═══ Article ═══

# Chum Recipe



## knot @ Work (Apr 18, 2012)

We had an interesting discussion this morning at work over coffee, about home made chum, not the kind you buy at a bait store, or just cutting up fish and throwing them overboard.. 
Some interesting ideas from dog food to cat food mixed with corn . 

What works and what does not work any good idea's ???

:beer:


----------



## Aquahollic (Sep 24, 2009)

The problem with corn is it isn't easily digestible. Fish process corn about as easy as us. The big difference is we can pass the undigested kernels easier.


----------



## HighCotton (Oct 2, 2007)

Ground Menhaden & Shrimp heads.


----------



## FishGolfDrink (Apr 19, 2011)

any available baitfish + catfood + oatmeal... if you want to make balls, add sand. I've also heard that glitter is killer in chum mix, but never tried it personally. I imagine it looks like tons of scales from fish getting shredded by toothy predators.


----------



## TheRoguePirate (Nov 3, 2011)

used to do menhaden oil (not milk) in plastic sandwhich bags with one large can of tuna fish from dollar store, one cup of cheap cat food (from dollar store) and 1/4 cup of silver glitter from craft store. freeze all the bags. when ready to use, cut the corner off a bag approx one inch and drop each one into a fish bucket over the side, as it warms and disolved it left a great slick. when out i would pull up the fish bucket, toss in another bag and drop back down.


----------



## hjorgan (Sep 30, 2007)

Saw an article about using a paint-paddle attached to a drill in a 5 gal bucket to make chum from left-over bait or netted menhaden. I'm thinking about getting one.

Of course you have to put a lid on it and poke the paddle shaft through it or you will become chum.


----------



## T2F (Jun 23, 2012)

http://www.harborfreight.com/all-purpose-mixer-41015.html

Harbor freight has mixers for 3.99


----------



## flukedaddy (Apr 11, 2009)

hjorgan said:


> Saw an article about using a paint-paddle attached to a drill in a 5 gal bucket to make chum from left-over bait or netted menhaden. I'm thinking about getting one.
> 
> Of course you have to put a lid on it and poke the paddle shaft through it or you will become chum.


 Also you can just use pcv pipe going into bucket, rub the pvc on some concrete to put an edge on it. just like churnin butter. good job for the kids. I always just used straight menhadden and put them in chum bags and freeze.


----------



## floater1 (Oct 31, 2007)

═══ Data segment ═══

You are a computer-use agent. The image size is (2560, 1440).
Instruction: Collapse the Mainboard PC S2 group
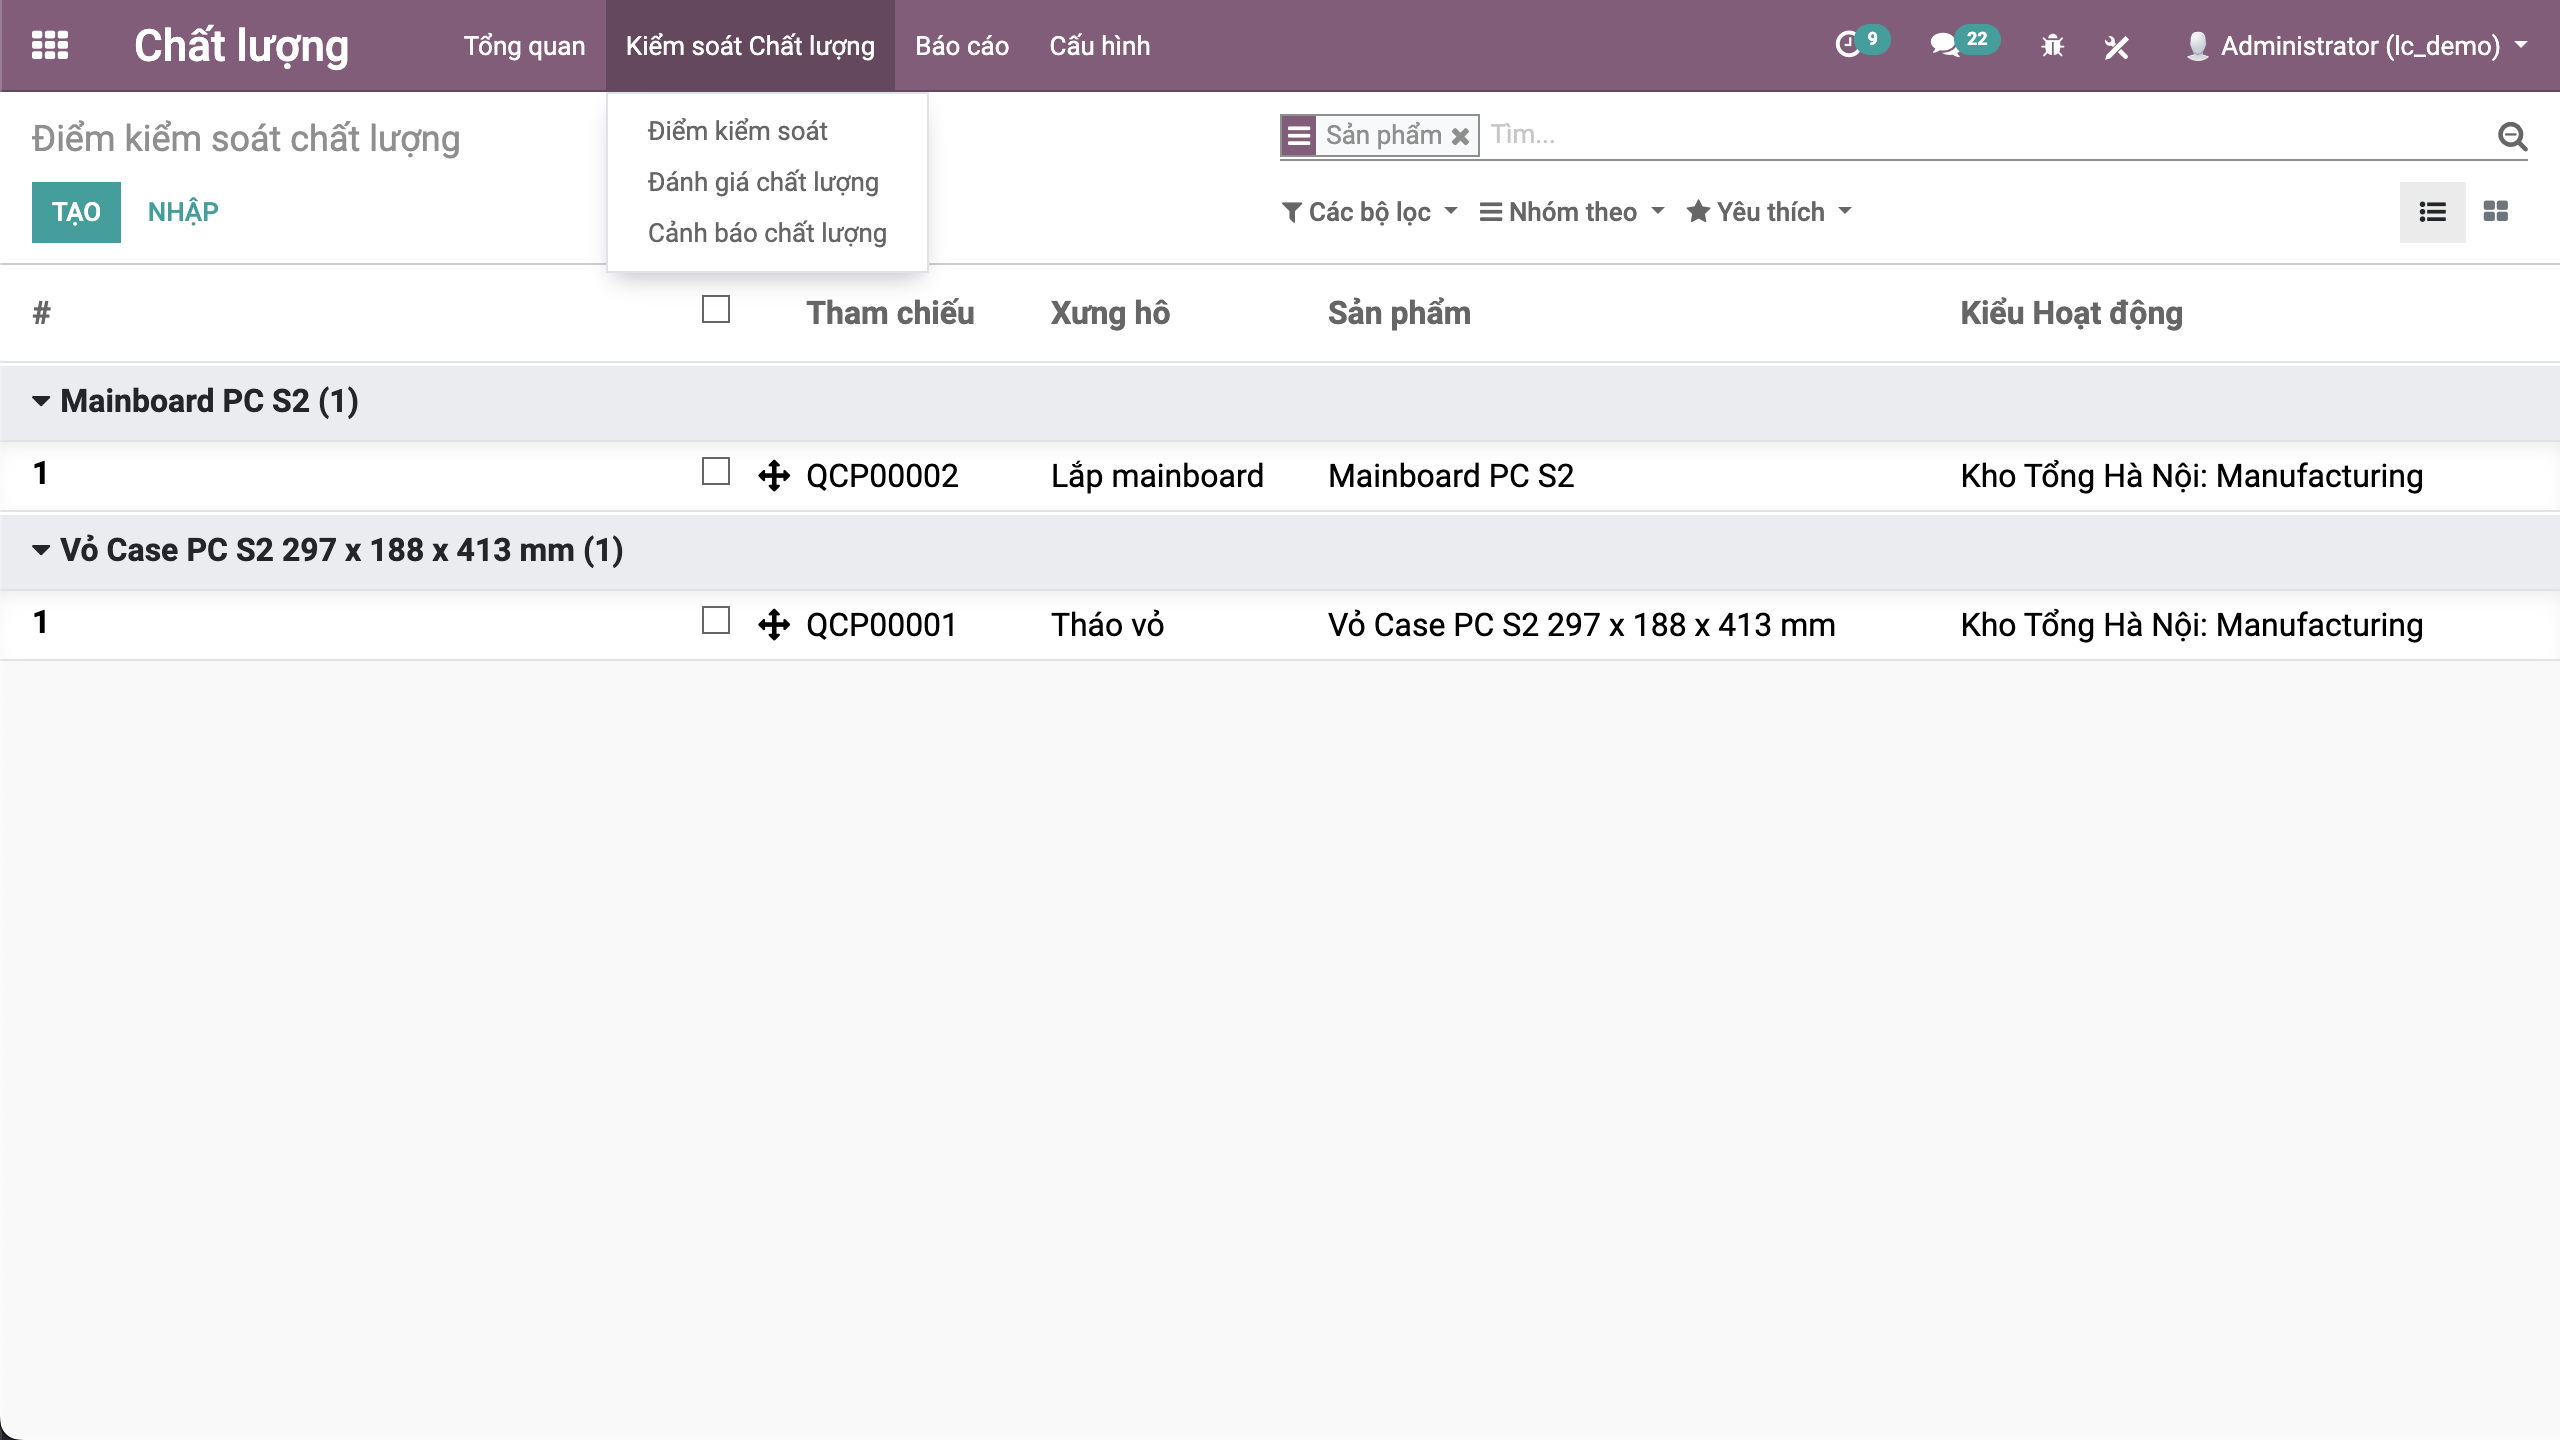point(41,401)
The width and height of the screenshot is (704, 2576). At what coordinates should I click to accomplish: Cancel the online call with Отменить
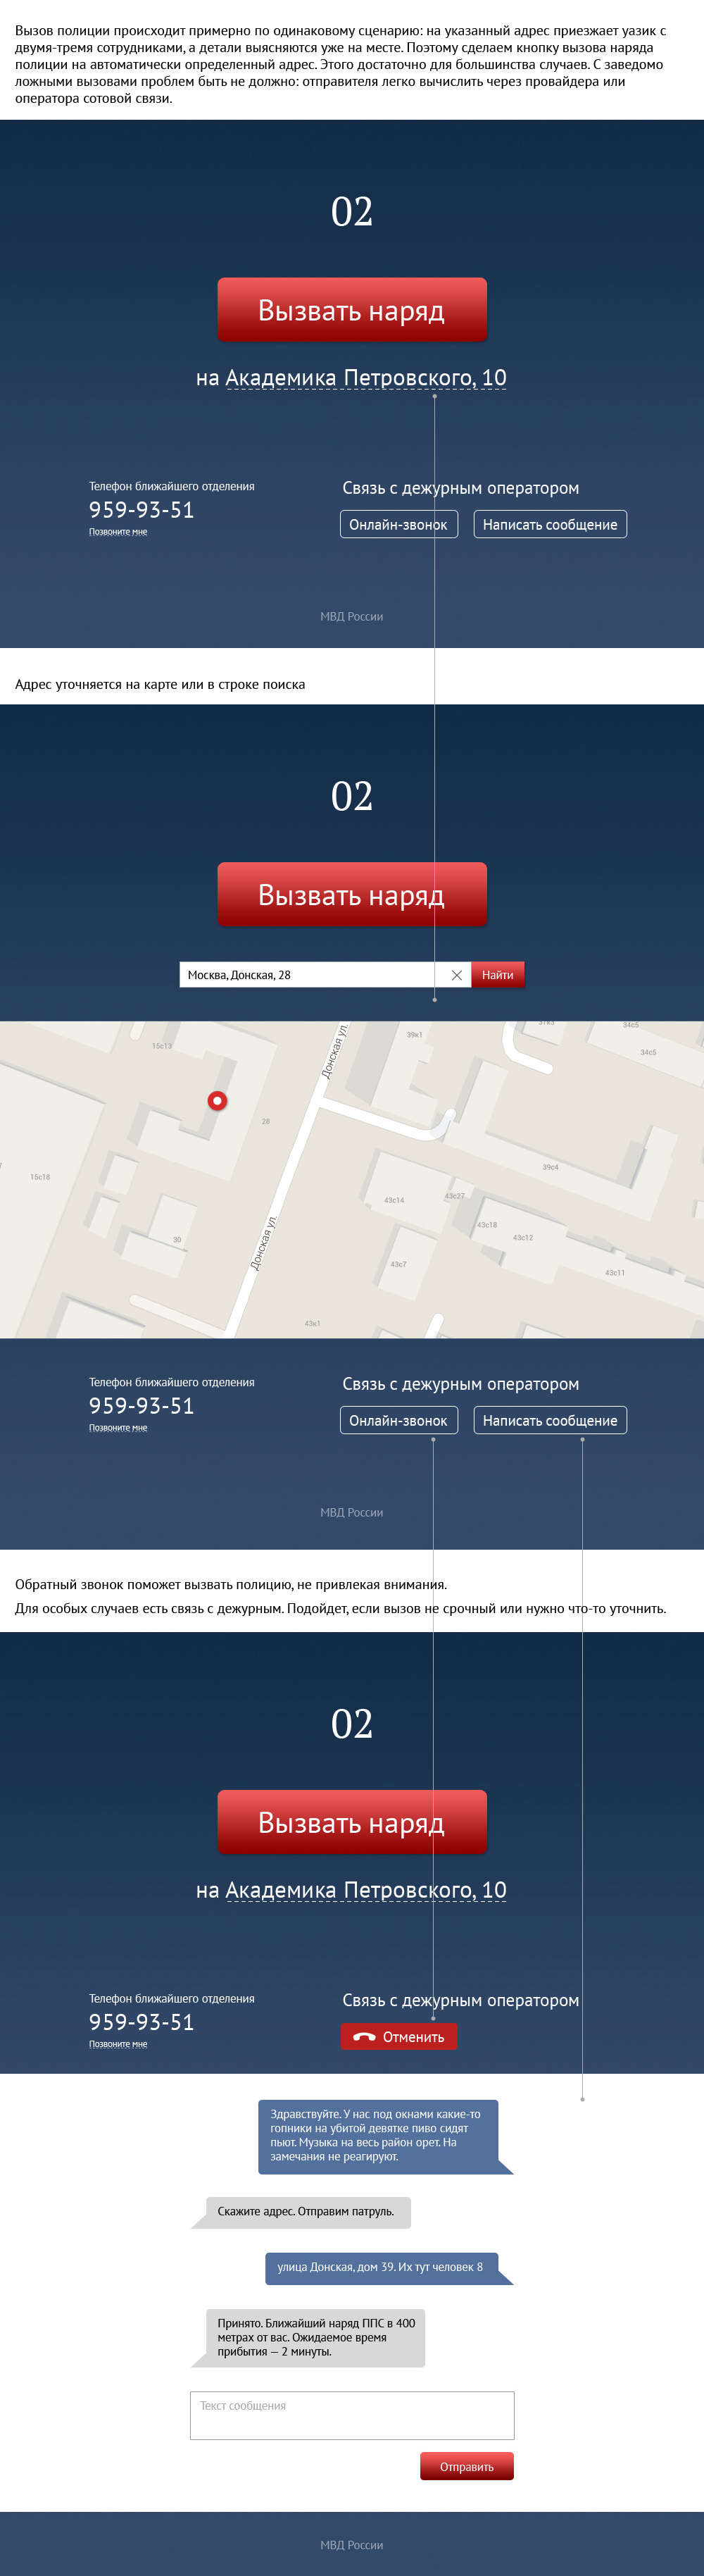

═══

Aim => According to the chum thread, what price does Harbor Freight charge for its mixers? The listing has no connection to the chum thread.

Response below => $3.99